On the show floor, big printers were demonstrating just how digital they are. Don Terkel, Quad/Graphics’ executive director of direct marketing operations, talked about a new system that combines customer data with traditional offset printing and inkjet printing to personalize mail pieces as easily as marketers personalize emails. Running at high speed off the same paper roll pre-printed with corporate branding, individual pieces are personalized by address with different offers and content. A piece for cable TV services Don showed us, for instance, contained different four-color show logos based on individual customers’ viewing behaviors.

Walking the show was David Cooperstein, a former analyst in the CMO practice of Forrester, who turned out to be the very embodiment of digital-physical transformation. He’s now a CMO himself of startup PebblePost, which claims to have invented what it calls programmatic direct mail. The company reacts to activity on retail clients’ abandoned carts or email interactions and responds with postcard offers in people’s mailboxes within three days. “If you think about innovation in direct mail, ZIP plus four was probably the last thing to compare with this,” Cooperstein said.

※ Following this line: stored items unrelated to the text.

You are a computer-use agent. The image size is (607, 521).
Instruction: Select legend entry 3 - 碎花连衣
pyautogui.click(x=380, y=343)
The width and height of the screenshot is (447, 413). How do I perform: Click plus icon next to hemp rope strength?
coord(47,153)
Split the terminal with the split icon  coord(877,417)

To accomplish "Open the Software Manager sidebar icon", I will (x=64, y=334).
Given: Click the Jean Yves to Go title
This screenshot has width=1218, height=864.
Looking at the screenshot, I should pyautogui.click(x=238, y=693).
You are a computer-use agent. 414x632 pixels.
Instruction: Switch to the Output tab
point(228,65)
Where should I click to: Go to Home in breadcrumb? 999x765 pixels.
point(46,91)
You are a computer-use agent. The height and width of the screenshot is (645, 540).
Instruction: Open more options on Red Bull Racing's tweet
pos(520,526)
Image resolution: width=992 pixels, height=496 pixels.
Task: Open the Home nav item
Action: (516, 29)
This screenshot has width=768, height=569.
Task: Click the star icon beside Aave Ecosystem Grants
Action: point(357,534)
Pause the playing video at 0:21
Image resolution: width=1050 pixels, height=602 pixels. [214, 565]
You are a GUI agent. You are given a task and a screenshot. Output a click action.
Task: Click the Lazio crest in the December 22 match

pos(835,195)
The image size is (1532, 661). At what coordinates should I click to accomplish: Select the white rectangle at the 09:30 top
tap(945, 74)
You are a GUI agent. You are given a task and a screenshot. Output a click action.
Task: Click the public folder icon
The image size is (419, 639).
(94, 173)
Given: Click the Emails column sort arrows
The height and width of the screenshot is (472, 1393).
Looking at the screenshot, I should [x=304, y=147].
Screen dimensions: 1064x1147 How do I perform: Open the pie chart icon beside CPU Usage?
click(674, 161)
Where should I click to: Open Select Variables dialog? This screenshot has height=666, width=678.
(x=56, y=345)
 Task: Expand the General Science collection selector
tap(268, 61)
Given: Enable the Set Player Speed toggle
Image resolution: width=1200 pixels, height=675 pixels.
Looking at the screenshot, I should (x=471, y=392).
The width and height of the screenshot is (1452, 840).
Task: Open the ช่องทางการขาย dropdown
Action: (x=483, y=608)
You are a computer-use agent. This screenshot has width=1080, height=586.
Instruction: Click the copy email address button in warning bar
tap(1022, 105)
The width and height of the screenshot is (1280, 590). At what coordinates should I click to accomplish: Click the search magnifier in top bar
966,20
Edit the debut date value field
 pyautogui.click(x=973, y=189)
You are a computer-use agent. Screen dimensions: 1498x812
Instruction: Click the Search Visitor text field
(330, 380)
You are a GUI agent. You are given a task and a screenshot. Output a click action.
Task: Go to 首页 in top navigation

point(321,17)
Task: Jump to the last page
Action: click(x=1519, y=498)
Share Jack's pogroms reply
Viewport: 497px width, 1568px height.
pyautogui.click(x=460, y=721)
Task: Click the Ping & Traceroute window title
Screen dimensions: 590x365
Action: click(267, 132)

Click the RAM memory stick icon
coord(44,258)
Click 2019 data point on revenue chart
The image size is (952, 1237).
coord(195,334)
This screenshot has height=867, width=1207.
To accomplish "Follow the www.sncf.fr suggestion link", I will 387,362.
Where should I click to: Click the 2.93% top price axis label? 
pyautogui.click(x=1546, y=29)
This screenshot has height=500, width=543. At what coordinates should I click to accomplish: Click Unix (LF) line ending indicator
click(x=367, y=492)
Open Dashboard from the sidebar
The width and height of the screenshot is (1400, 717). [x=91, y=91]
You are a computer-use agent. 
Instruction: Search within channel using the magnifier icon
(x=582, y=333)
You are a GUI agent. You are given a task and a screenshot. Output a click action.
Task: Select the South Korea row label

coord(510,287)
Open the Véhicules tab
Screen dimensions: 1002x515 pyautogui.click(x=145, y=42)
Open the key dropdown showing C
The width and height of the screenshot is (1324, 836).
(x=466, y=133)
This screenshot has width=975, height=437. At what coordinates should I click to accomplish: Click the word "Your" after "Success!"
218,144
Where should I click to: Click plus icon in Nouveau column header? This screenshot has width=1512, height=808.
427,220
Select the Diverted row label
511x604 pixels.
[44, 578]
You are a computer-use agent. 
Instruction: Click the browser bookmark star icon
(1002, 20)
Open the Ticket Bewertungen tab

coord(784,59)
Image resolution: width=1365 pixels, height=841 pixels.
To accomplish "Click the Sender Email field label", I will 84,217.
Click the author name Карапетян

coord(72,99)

You have to extend some props to Direct Marketing Association President Tom Benton and Board Chairman Gunther Schumacher (president of Ogilvy One) for tearing down and rebuilding a nearly century-old show. “Gunther said, ‘Wipe the slate clean. We’re going to start over,’” says Lindsay Hutter, DMA’s SVP of communications. “Board member Joe Zawadzki of Mediamath told us that no one had ever mastered bringing together all the parts of the ecosystem. There’s the old and the new, they’ve never come together until now.”

&THEN was created in the space of seven months, and Hutter admits there’s a lot to still be done—and to be done better. She invites marketers to send all constructive criticism about the show her way. My take is that, sure there were some missteps at &THEN, but they were the first steps of a newborn, and bold ones at that.